- Directed by: Katrina Darychuk
- Adapted by: Sarah Ruhl
- Starring: Sarah Afful, Maev Beaty, John Jarvis, Craig Lauzon, Alex McCooeye
- At the Young Centre for Performing Arts in Toronto
Virginia Woolf thought of her 1928 novel Orlando as a kind of writerly vacation – a pleasure-seeking break from her experiments in feeling and form. Relaying the amorous adventures of a time-travelling, gender-fluid hero, the novel reads like a burst of linguistic energy. Its exuberant sentences have an air of the rococo, full of descriptive ornament and syntactical digression.
What’s a dramatist to do with a book that comes to life in its effervescent prose? Is there a powerful theatrical analogy for Woolf’s unbridled writing? American playwright Sarah Ruhl’s 2003 Orlando, which opened at Soulpepper Theatre in Toronto on Wednesday night, doesn’t seem too concerned with finding a unique way to transform text to theatre. It’s the sort of adaptation that might better be described as a clever abbreviation, rather than a visionary interpretation.
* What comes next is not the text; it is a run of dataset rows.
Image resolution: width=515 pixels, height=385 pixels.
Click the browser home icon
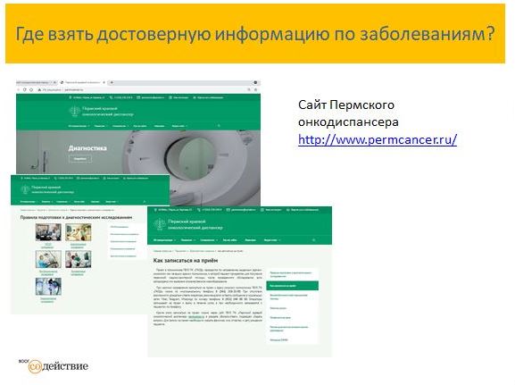pyautogui.click(x=31, y=89)
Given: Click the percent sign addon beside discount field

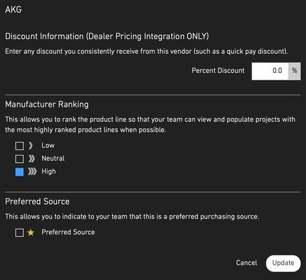Looking at the screenshot, I should pyautogui.click(x=294, y=71).
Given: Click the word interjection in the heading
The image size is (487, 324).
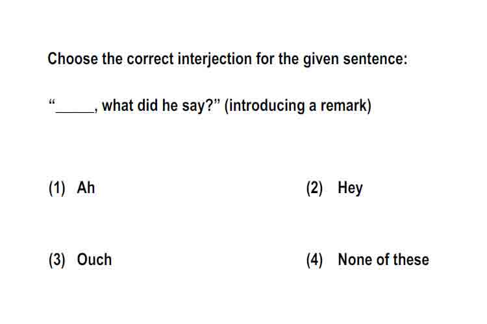Looking at the screenshot, I should point(215,59).
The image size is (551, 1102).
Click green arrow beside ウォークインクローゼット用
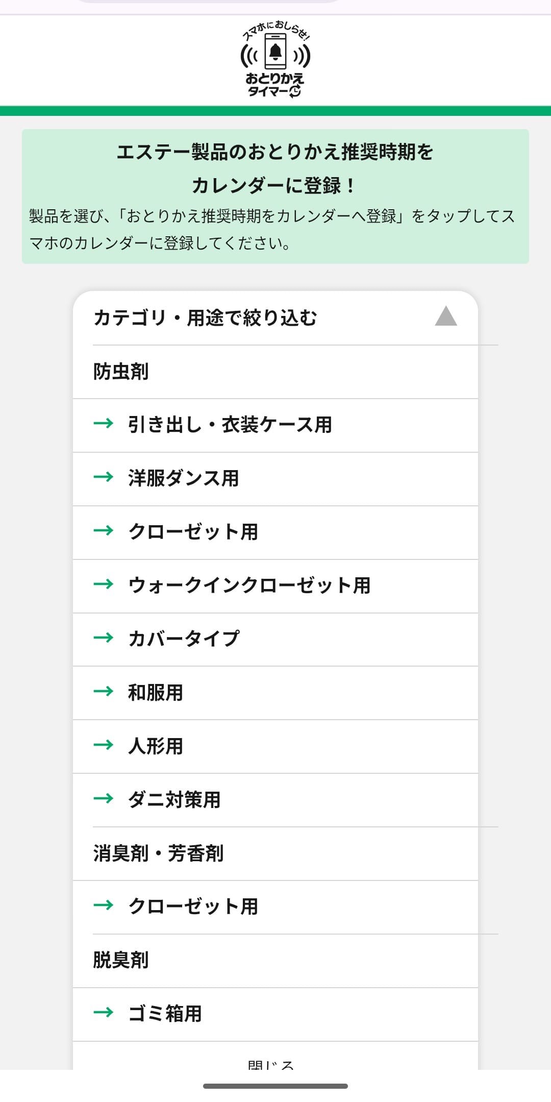coord(104,584)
Ruhl’s modest reworking of the novel makes a director’s job more difficult, particularly if that director wants to do some real interpretive work. Still, it’s easy to see why Soulpepper, and director Katrina Darychuk, were attracted to Orlando, with its timely themes of gender, identity and sex. But rather than zero in on these topics, and pull out their potentially powerful relevance, the production is pervaded by a feeling of neutrality. There’s a sense that Darychuk has assumed that the imaginative groundwork has already been laid and that all she needs to do to bring the novel to life is tell the story.
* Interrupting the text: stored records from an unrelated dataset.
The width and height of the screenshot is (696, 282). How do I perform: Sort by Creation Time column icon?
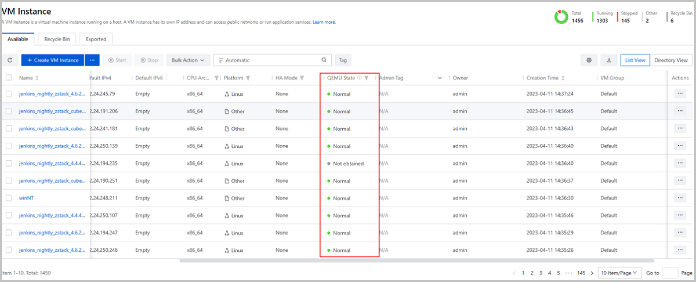pyautogui.click(x=563, y=78)
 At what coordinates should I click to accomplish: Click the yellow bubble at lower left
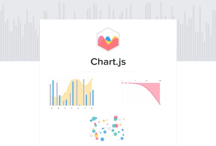[x=96, y=136]
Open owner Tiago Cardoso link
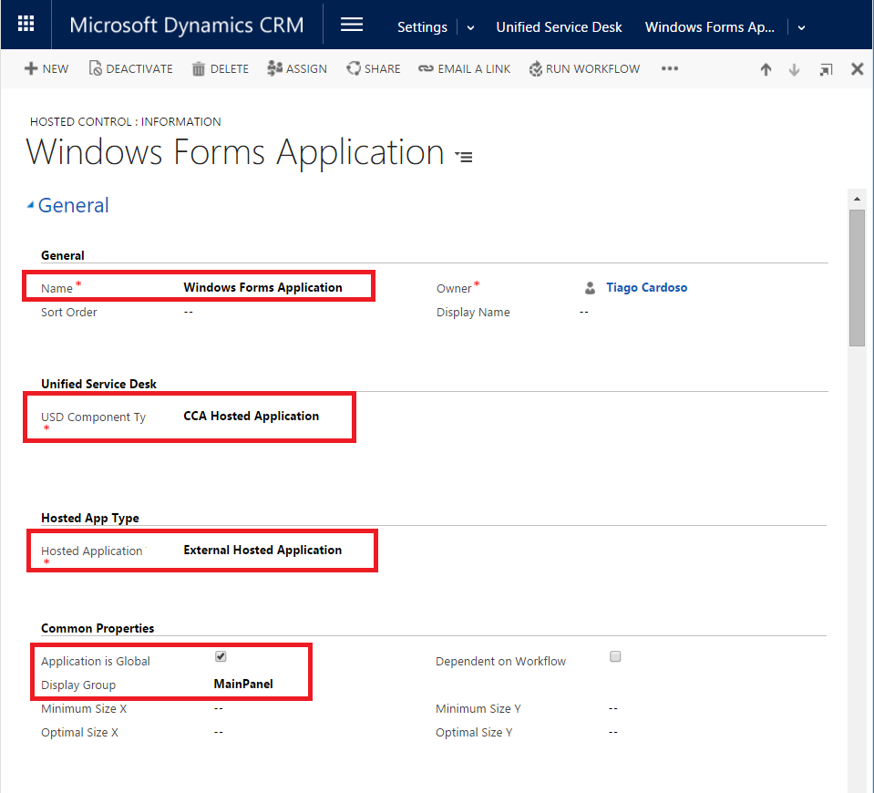Image resolution: width=874 pixels, height=793 pixels. [x=646, y=287]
Trouble is, Woolf, like other modernists, wasn’t much interested in stories. Orlando only works as a novel in the way it exercises aesthetics and form. It’s written like a mock-biography, with the narrator self-consciously speculating about truth versus hearsay, about what should or shouldn’t be divulged. All this modernist destabilization of authority is taken out of the play, which uses three actors (John Jarvis, Craig Lauzon and Alex McCooeye) as narrators. They circle the thrust stage and take turns speaking Woolf’s text. The effect is flat and democratic – all the unreliable, idiosyncrasy of Woolf’s single-voiced narrator is gone.
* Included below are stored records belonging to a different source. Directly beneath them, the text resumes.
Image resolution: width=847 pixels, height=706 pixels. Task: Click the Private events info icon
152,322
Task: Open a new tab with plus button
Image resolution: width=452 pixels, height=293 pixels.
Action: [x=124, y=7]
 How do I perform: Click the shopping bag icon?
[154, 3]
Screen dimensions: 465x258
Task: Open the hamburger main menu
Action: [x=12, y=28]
The play begins with Orlando (Sarah Afful) as a nobleman in 16th-century England. He catches the eye of the aged Queen Elizabeth (played by Jarvis in a red wig). Taking an immediate, lascivious interest in the young man, the Queen proposes a game that, from a contemporary perspective, looks exploitative; Orlando must kiss the decades-older woman no matter what the outcome. But we’re given no sense of how Orlando feels about this harassment. The politics are glossed over; it’s a scenario without stakes. This feeling of a story that moves forward without conflict or resolution might summarize the production as a whole.
The novel is known for being sexually ahead of its time partly because of the way it makes gender-identity irrelevant to attraction. Today, Orlando might be considered pan-sexual, a person whose sexual taste transcends any cis/trans norms. The relationship at the novel’s centre is the romance between Orlando and the Russian princess Sasha (Maev Beaty), whom the hero originally assumes is a man. (Woolf wrote the title-character with her lover Vita Sackville-West in mind). Though Woolf’s ornate prose keeps anything explicit at bay, there’s still some really sexy writing here that suggests all kinds of sensual imagery.
Yet Darychuk approaches this romance with a Victorian reserve. There are no imagistic risks and little chemistry or corporeality between Afful and Beaty. Their sexual awakening has them fully clothed and momentarily entangled; it’s all very quaint and tame. Then, in the decisive moment when Orlando wakes up a woman in 18th-century Constantinople, the effect is anticlimactic, with Afful merely crossing the stage wrapped in a sheet.
Afful’s performance becomes increasingly rich and wry as the story goes on and there’s a funny turn from the compelling McCooey as a Romanian aristocrat. Gillian Gallow’s costumes invoke the textured splendour of the prose – and her decision to have Sasha soar well beyond Woolf’s own era, dressing her in the final scene like a 21st-century urbanite, attempts to locate the story in the here and now. But there’s an ongoing sense of lost opportunity when it comes to bringing Woolf’s images to life. Lorenzo Savoini’s minimalist design doesn’t manage to titillate our imaginations or transport us very far. Darychuk’s staging often looks muddled and can’t suggest the magic of travelling through time.
The underlying question is: What is this production about? Instead of distilling some key idea about love, sex, gender or time, there’s a mechanical feeling to the whole enterprise. Surely Woolf’s sensual tale of a transgendered person unmoored in time once felt risky and provocative. Here it looks stuffy and staid.
Orlando continues at the Young Centre until July 29.